À Ibiza, c’est presque un stéréotype, on fait la fête. Alors, pourquoi faire une pause, même lorsque l’envie nous prend de faire autre chose ? Au club Hï, on danse comme on contemple. Une fois passée l’épreuve du physio, le visiteur/clubber croise une fresque signée Mr Cenz. Derrière des couleurs éclatantes, un secret se déploie : celui d’un monde invisible révélé par la réalité augmentée. Comme si la peinture n’était plus qu’un seuil vers un autre espace, toujours plus festif. Plus loin, les sculptures de KidEight surgissent telles des avatars matérialisés, fragments de pop-culture arrachés au virtuel. Dans le jardin, l’ours en gélatine géant de WhIsBe, monumental et fluorescent, convoque la mémoire enfantine, s’imposant comme une sorte de veilleur improbable de la fête, rappelant à qui en douterait encore que notre goût pour la nuit est probablement né lors des premiers goûters d’anniversaire.
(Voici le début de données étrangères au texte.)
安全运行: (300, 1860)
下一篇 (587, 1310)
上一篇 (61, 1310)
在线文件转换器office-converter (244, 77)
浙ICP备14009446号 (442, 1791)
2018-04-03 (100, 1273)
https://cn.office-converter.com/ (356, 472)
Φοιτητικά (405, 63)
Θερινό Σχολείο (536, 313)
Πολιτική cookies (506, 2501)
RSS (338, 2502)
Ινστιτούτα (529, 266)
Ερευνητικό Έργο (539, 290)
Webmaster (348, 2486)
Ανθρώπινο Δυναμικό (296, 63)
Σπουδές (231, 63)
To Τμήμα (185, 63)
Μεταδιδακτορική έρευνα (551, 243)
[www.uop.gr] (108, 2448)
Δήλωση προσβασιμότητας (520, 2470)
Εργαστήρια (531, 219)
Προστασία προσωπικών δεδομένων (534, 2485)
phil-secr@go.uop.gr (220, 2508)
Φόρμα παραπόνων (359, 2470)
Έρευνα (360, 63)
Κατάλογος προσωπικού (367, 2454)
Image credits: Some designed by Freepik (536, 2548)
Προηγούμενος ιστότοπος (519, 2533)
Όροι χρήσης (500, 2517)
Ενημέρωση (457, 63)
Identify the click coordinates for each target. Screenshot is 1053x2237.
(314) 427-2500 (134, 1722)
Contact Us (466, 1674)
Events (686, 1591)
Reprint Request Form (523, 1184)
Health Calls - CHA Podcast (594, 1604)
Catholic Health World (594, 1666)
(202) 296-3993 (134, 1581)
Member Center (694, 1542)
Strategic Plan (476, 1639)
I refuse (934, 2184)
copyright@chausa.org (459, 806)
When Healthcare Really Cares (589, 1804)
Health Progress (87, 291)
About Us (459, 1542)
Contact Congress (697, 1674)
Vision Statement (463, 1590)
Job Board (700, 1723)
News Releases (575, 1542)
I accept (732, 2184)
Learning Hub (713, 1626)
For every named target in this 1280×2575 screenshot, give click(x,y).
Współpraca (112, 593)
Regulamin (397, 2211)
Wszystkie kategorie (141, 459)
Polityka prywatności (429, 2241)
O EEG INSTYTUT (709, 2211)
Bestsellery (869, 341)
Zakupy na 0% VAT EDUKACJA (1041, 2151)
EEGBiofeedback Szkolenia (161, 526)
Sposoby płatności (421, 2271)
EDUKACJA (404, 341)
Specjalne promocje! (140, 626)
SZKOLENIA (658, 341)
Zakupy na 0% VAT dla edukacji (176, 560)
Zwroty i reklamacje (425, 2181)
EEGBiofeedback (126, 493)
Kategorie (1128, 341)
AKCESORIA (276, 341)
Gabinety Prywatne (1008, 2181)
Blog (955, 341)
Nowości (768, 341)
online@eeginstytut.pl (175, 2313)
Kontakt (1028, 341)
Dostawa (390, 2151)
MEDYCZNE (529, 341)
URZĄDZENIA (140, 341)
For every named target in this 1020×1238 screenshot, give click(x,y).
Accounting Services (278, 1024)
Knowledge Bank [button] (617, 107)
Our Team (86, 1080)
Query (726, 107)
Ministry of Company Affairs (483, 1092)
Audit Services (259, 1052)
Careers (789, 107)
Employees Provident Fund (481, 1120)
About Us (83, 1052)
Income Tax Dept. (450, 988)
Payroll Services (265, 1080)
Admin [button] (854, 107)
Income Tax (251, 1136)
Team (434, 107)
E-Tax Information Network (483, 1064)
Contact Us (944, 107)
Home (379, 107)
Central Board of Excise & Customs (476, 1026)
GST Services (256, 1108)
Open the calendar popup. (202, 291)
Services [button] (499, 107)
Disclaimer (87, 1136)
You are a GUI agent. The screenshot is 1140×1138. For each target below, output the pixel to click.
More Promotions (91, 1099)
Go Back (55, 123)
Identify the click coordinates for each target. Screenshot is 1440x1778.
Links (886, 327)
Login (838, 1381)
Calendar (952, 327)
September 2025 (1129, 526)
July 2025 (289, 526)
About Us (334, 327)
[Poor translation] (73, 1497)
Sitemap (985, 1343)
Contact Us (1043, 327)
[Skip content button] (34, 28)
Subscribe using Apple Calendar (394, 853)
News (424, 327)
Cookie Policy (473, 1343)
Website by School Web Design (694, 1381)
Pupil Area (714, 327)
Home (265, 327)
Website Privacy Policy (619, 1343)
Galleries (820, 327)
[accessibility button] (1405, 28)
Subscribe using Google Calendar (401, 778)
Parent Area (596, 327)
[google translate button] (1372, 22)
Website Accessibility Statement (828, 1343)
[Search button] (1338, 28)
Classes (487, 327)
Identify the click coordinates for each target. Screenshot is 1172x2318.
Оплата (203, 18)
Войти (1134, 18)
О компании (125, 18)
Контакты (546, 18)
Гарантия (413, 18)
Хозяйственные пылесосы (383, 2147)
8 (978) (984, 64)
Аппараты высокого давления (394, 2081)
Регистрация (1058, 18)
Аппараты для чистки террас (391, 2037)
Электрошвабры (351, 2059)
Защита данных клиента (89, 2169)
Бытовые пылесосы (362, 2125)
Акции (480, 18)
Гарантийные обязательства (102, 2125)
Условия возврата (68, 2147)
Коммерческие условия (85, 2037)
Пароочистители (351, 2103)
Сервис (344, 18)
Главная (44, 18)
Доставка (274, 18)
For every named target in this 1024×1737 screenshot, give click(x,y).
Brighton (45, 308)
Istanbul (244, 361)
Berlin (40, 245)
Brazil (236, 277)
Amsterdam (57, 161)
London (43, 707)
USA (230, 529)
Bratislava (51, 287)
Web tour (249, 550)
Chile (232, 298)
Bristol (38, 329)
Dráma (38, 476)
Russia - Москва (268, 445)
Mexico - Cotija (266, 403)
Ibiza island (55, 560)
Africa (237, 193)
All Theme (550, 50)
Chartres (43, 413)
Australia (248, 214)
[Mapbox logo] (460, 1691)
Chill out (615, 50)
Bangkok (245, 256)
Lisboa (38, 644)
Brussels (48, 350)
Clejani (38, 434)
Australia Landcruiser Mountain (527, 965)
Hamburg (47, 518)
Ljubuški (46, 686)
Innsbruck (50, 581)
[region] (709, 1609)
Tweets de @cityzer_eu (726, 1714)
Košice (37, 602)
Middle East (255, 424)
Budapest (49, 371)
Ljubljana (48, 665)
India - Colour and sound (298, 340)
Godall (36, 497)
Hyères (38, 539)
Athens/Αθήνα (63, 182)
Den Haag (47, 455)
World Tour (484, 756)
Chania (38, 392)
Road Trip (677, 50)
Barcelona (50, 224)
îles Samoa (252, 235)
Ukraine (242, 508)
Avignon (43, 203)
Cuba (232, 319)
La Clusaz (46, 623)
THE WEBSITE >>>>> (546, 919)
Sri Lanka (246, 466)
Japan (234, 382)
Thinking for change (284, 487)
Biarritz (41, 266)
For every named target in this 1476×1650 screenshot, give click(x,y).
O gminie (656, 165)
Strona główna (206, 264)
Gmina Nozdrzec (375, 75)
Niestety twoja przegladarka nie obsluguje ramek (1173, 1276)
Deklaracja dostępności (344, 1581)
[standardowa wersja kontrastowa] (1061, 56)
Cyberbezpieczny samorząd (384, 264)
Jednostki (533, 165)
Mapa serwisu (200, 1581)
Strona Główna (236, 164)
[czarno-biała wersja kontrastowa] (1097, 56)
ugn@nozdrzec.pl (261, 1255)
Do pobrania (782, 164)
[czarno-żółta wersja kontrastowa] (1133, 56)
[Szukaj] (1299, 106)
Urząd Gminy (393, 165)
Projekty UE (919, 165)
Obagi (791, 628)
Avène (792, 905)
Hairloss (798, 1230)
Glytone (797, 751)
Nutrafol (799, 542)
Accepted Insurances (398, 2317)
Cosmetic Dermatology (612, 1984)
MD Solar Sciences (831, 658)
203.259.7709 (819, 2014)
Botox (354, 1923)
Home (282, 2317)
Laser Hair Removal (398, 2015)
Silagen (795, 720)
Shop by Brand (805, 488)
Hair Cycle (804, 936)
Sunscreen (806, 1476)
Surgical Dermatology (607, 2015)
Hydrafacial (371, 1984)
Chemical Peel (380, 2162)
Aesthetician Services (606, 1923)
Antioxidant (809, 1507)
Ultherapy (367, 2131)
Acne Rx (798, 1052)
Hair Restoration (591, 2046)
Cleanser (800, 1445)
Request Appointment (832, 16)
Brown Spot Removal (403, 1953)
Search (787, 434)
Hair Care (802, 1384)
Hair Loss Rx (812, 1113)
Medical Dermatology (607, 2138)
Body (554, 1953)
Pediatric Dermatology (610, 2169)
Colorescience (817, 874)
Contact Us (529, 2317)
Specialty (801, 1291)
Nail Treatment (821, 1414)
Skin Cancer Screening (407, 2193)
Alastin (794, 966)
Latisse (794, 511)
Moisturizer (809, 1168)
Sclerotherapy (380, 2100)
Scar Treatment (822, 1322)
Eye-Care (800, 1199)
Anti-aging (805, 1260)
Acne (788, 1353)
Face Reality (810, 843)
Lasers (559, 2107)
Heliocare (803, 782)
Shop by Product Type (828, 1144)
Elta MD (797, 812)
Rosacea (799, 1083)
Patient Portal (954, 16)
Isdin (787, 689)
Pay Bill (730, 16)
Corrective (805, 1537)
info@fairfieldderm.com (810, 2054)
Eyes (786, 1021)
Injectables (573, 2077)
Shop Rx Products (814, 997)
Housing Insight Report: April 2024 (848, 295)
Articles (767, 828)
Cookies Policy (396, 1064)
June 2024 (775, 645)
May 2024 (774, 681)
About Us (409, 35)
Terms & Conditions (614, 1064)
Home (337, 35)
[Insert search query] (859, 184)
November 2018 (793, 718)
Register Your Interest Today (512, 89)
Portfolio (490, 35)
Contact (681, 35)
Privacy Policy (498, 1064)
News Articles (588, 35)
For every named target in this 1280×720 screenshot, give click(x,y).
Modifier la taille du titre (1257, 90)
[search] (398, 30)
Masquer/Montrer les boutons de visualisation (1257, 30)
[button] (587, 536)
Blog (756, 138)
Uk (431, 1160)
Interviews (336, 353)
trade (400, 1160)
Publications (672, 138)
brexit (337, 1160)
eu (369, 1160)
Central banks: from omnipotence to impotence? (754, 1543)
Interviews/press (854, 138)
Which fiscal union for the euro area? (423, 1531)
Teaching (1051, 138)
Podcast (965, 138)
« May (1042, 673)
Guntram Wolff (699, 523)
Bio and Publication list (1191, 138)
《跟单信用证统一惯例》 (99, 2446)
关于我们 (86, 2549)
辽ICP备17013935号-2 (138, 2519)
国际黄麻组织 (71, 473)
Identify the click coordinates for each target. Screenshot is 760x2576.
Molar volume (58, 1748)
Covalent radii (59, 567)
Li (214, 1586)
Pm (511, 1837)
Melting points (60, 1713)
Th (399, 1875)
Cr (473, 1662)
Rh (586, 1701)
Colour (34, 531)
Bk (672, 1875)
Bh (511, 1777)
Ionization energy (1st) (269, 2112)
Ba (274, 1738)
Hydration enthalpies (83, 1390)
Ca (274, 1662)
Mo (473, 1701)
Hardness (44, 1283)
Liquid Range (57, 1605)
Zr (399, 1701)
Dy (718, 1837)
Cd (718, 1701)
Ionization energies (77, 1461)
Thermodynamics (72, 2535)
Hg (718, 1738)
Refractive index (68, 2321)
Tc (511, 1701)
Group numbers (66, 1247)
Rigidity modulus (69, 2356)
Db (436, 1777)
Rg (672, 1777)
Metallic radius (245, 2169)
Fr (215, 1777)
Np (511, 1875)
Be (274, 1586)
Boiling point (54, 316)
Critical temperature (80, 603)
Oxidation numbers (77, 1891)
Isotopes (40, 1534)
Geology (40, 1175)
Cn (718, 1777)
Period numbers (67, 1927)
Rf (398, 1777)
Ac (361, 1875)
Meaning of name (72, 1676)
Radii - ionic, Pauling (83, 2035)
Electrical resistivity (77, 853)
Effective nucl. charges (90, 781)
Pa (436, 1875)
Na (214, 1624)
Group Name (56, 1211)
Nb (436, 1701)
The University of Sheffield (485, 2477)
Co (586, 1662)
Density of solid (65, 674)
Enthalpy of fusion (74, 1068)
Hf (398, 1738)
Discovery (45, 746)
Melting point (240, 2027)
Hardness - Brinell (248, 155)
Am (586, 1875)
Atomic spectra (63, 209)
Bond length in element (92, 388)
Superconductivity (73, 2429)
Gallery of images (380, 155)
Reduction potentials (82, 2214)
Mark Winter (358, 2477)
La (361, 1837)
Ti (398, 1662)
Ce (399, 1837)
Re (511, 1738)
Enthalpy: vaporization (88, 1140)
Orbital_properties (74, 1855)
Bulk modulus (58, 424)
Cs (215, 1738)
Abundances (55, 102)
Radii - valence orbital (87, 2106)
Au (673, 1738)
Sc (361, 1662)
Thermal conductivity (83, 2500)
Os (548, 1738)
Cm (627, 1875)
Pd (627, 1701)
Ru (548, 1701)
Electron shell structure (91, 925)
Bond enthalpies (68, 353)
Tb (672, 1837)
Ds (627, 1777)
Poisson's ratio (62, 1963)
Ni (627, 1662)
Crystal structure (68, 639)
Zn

Vertige visuel au cœur de la nuit
À quelques pas du bar Dom Pérignon, une salle tapissée de LED plonge le visiteur dans un abîme sans repères. Le plafond-miroir démultiplié ouvre des perspectives infinies, et nous fait glisser dans une autre dimension. C’est là que se succèdent les visions de Beeple, Mad Dog Jones, Annibale Siconolfi, Ash Thorp, Six N. Five ou encore de Shiro Fujioka, qui font de chaque salle un fragment d’éternité, entre toiles, sculptures et projections vidéo. L’expérience oscille entre la frénésie sonore du club et des instants contemplatifs presque inattendus. La fête se vit alors comme une expérience à 360 degrés, dans une atmosphère où le rythme des basses se mêle à la beauté du visuel et au bouillonnement des sens.
Dans ce dialogue entre art et fête, le club s’offre une nouvelle définition : non, il n’est plus le simple écrin d’une musique forte et d’une drague lourde ; il se réinvente sous la forme d’une cathédrale du numérique, où chaque pixel scintille comme une note muette, où chaque moment se vit autant avec les yeux qu’avec le corps, où l’aube n’efface plus les visions mais les prolonge.